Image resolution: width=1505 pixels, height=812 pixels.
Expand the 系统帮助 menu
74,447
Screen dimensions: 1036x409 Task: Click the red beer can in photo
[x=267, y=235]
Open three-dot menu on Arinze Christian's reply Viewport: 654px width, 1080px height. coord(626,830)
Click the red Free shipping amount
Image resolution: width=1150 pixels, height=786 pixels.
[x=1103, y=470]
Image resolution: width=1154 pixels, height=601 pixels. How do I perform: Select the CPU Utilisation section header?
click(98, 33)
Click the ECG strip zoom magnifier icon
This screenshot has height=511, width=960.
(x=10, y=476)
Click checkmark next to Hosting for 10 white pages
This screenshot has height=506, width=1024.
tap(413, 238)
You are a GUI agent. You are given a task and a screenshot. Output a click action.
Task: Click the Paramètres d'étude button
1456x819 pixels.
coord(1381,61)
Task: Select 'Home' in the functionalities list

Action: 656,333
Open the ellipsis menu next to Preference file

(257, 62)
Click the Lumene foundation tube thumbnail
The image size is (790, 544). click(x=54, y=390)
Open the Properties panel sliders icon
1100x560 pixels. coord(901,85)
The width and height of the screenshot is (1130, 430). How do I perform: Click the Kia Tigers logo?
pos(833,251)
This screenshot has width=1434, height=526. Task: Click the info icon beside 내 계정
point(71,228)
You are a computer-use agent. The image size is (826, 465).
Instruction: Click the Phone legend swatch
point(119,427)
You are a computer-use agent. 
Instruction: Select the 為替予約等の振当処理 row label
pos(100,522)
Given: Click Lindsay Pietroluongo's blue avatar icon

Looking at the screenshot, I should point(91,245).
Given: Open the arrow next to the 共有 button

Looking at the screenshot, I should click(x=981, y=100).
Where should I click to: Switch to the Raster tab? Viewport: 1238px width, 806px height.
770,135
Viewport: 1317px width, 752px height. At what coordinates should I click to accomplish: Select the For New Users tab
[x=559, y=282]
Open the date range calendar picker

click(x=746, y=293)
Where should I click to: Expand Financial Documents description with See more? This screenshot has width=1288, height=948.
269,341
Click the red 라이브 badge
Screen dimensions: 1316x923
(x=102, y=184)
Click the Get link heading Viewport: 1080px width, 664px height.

= = = = = = =

**TASK REQUIREMENTS**
Out of the records above, pick each line that contains the string "agent".

**WRITTEN RESPONSE**
You are a GUI agent. You are given a task and a screenshot. Output a click action.
You are a computer-use agent. The image size is (826, 465).
You are a computer-use agent. 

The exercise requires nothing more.